RE Module Performance

Steven D'Aprano steve+comp.lang.python at pearwood.info
Thu Jul 25 03:02:21 EDT 2013


On Thu, 25 Jul 2013 00:34:24 +1000, Chris Angelico wrote:

> But mainly, I'm just wondering how many people here have any basis from
> which to argue the point he's trying to make. I doubt most of us have
> (a) implemented an editor widget, or (b) tested multiple different
> internal representations to learn the true pros and cons of each. And
> even if any of us had, that still wouldn't have any bearing on PEP 393,
> which is about applications, not editor widgets. As stated above, Python
> strings before AND after PEP 393 are poor choices for an editor, ergo
> arguing from that standpoint is pretty useless.
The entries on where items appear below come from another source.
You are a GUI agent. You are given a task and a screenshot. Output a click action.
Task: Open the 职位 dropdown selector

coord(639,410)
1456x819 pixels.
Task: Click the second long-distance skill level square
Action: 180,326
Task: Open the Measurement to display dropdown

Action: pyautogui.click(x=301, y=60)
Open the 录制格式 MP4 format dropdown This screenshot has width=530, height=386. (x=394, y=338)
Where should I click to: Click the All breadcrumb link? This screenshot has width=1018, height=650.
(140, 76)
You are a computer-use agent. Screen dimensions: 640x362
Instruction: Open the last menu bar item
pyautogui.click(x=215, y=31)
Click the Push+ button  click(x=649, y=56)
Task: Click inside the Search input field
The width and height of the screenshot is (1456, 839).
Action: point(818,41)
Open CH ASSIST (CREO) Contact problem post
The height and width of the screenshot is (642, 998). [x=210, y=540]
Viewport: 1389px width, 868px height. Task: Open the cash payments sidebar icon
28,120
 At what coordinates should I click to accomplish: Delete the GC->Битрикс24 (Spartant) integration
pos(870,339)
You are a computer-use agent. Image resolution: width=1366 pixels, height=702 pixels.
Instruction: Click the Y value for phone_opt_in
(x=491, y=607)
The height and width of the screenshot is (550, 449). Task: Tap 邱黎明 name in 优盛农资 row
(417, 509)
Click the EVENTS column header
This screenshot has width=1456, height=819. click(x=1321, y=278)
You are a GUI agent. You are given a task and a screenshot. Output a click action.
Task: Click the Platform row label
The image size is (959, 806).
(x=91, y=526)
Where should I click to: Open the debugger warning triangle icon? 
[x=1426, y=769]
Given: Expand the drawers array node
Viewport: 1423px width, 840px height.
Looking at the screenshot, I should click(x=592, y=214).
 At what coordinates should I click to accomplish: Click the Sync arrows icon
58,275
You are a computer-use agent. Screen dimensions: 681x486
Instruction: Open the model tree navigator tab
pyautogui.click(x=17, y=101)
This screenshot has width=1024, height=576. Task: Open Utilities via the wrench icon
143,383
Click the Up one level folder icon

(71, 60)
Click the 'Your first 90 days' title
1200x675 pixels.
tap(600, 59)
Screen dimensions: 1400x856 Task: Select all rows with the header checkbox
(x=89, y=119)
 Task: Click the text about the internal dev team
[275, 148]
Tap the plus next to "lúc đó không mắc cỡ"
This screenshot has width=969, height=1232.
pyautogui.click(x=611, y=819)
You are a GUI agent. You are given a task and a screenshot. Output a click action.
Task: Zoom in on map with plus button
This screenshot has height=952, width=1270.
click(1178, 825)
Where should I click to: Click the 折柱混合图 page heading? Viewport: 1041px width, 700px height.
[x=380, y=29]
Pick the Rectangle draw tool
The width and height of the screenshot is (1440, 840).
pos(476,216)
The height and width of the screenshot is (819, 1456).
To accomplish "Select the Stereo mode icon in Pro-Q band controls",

That's a misleading way to put it. Using immutable strings as editor 
buffers might be a bad way to implement all but the most trivial, low-
performance (i.e. slow) editor, but the basic concept of PEP 393, picking 
an internal representation of the text based on its contents, is not. 
That's just normal. The only difference with PEP 393 is that the choice 
is made on the fly, at runtime, instead of decided in advance by the 
programmer.

I expect that the PEP 393 concept of optimizing memory per string buffer 
would work well in an editor. However the internal buffer is arranged, 
you can safely assume that each chunk of text (word, sentence, paragraph, 
buffer...) will very rarely shift from "all Latin 1" to "all BMP" to 
"includes SMP chars". So, for example, entering a SMP character will need 
to immediately up-cast the chunk from 1-byte per char to 4-bytes per 
char, which is relatively pricey, but it's a one-off cost. Down-casting 
when the SMP character is deleted doesn't need to be done immediately, it 
can be performed when the application is idle.

If the chunks are relatively small (say, a paragraph rather than multiple 
pages of text) then even that initial conversion will be invisible. A 
fast touch typist hits a key about every 0.1 of a second; if it takes a 
millisecond to convert the chunk, you wouldn't even notice the delay. You 
can copy and up-cast a lot of bytes in a millisecond.